VRを使って英語のスピーキングを学習することで、英語を話すことに対する不安を軽減し、VR学習中のガイドがVRに対する不安も軽減することが分かったという発表です。この発表では「Virtual Speech」というアプリケーションが使われていて、自分も前に少しだけ体験したことがあったのですが、もう一度英会話練習に使ってみようと思いました。

Exploring University Students’ Perspectives on ChatGPT Use for Learning and Pedagogical Implications in South Korea

韓国の大学生99人を対象に、ChatGPTをどのくらい使っているのか、どう思っているのかなどアンケートしたという発表です。結果としては、78.8%の学生がChatGPTを無料版で使っていて、19.2%の学生がChatGPTを有料版で使っていたそうです。合わせるとなんと98%もの学生がChatGPTを使っているということだったので、韓国は日本よりもAIの活用が進んでいるなと感じました。

The use of AI Chatbot for Pre-University Chinese Language students in Singapore

シンガポールの高校生が中国語を学ぶためのAIチャットボットの開発を行なったという発表です。このAIチャットボットはOpenAIのGPT Builderを使って開発されたそうで、ユーザーの入力言語に関わらず、簡単な中国語で応答してくれるそうです。ただ、個人的な感想としては、普通のChatGPTに「簡単な中国語で会話して下さい」と言っても同じことができるのではないかなと感じました。
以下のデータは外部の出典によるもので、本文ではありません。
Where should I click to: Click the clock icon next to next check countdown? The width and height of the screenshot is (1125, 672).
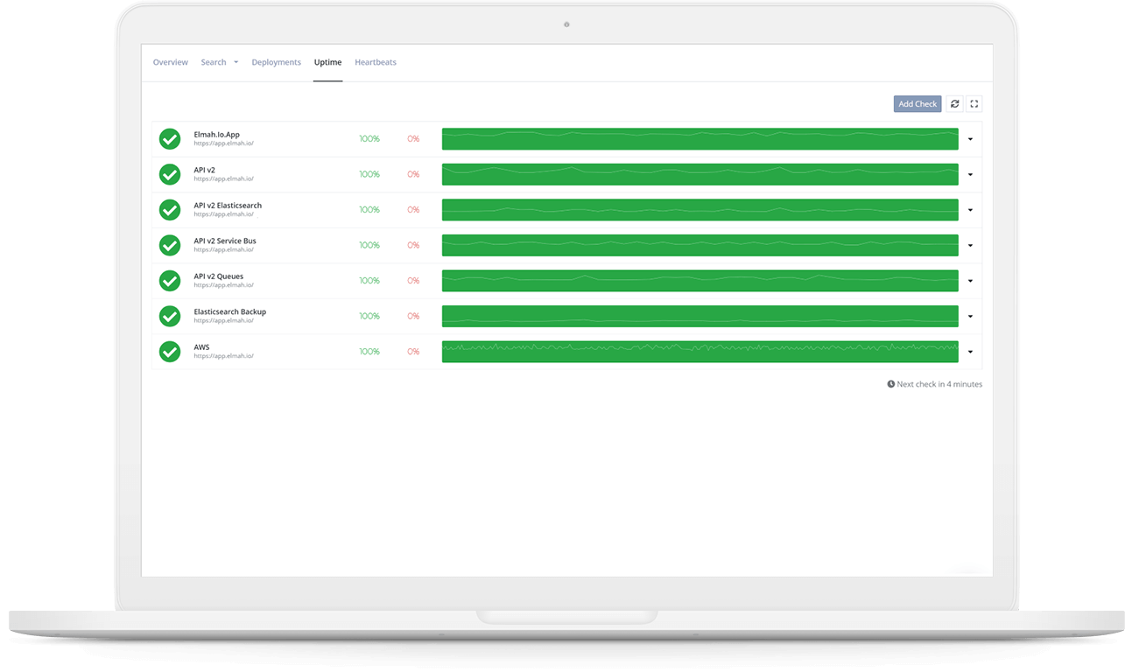(892, 383)
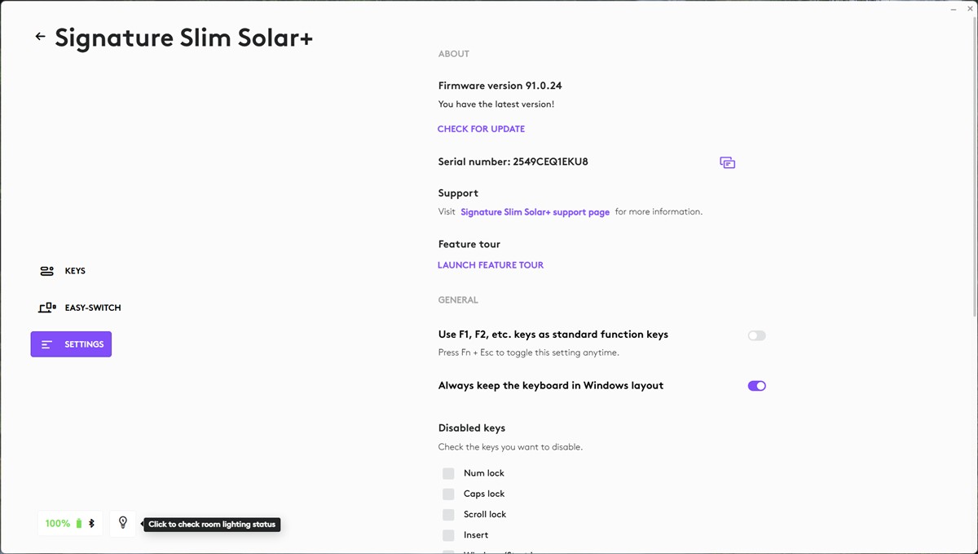Open Signature Slim Solar+ support page link
This screenshot has width=978, height=554.
pos(535,212)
Analysis of Students’ Learning Transitions in An Online Course

日本の獨協大学で使われている「Manaba」という学習管理システムのログを解析し、学生のオンライン学習の行動パターンを分析したという発表です。ログ解析により、自主的に学習できる学生は授業内容のページなどに多くアクセスしていたのに対し、苦戦している学生や中退の可能性が高い学生は課題提出ページにばかりアクセスしていることが分かったそうです。自分はそうならないように頑張ろうと思いました。

Decoding Memos:The Role of Learning Concept Explanation System in a Technology-Enhanced Learning Environment

耿先生の発表です! 九大生ではお馴染みの「e-bookシステム」のログを解析し、学生の学習活動と成績の関係を明らかにしたという発表です。ログ解析により、メモやマーカーを頻繁に使っている学生の方が高い成績を収めていることが分かったそうです。自分はそこまで積極的に使っていなかったので、これからよく使うようにしようと思いました。
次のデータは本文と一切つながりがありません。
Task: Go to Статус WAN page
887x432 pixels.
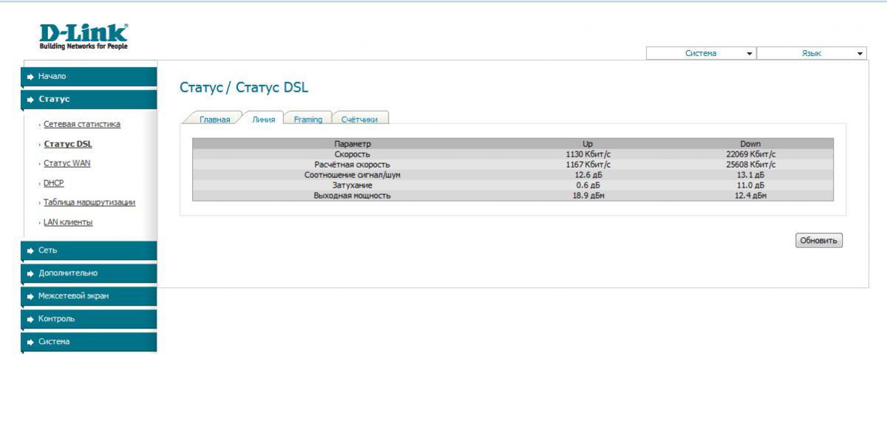Action: [67, 163]
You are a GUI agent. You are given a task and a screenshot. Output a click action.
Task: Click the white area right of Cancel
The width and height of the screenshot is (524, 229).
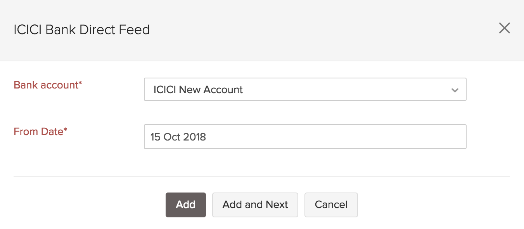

Introduction to SEN with VR Serious Game

「SEN Game」という、自閉症スペクトラム障がい(ASD)の方の感じる困難や不安を体験するための教育VRゲームを体験しました。AIが支配する2901年という未来の世界を再現し、少数派である人間(自分)に対して不安感や敵意を感じさせるような環境を作ることで、自閉症スペクトラム障がいの方の感じる感覚や状況を体験できます。自分も実際に体験しました。自分よりも大きなロボットが出てきて、少し怖かったです。

この日は山田先生と耿先生とスーパーに行って珍しいフルーツを買いました。シンガポールを代表するフルーツ、ドリアンを買ってその場で食べました。匂いはきついですが、食べてみるとクリーミーで甘くて美味しかったです。その後またホーカーに行きました。この日の夜ご飯はアヒルのライス(Braised Duck Rice)でした。とても美味しかったです!
 
その後にスーパーで買ったフルーツを食べました。ジャックフルーツ、スターフルーツ、グアバ、リエンウーを食べました。ジャックフルーツが1番美味しかったです。

 

4日目

この日は山田先生が発表する日でした。そして、他の方の発表も聞きました。

Gamification and motivation in education: A systematic literature review

「ゲーミフィケーション」と「モチベーション」に関する研究を対象とした系統的文献レビューの発表です。「ゲーミフィケーション」とは、ゲームのデザインや機能などの要素を学習や仕事に導入することです。レビューによって、ゲーミフィケーションは学生の教育においてモチベーションに良い影響を与えることが分かったそうです。ゲーミフィケーションの具体例として、経験値やバッジ、ランキング、ミッション、協力要素など様々なものがあったので、自分の絵本の読み聞かせトレーニングにも導入しようと思いました。

FazBoard: an AI-Educational Hybrid Teaching & Learning System

FazBoardという、デジタルキャンバスとAIアシスタントを導入したオンライン学習プラットフォームについての発表です。発表では、フランケンシュタインのアバターに勉強の質問する様子がありましたが、そのような感じで自分の好きなキャラクターに授業を教えてもらえたら楽しいだろうなと思いました。個人的にはピカチュウに数学を教わってみたいです(笑)。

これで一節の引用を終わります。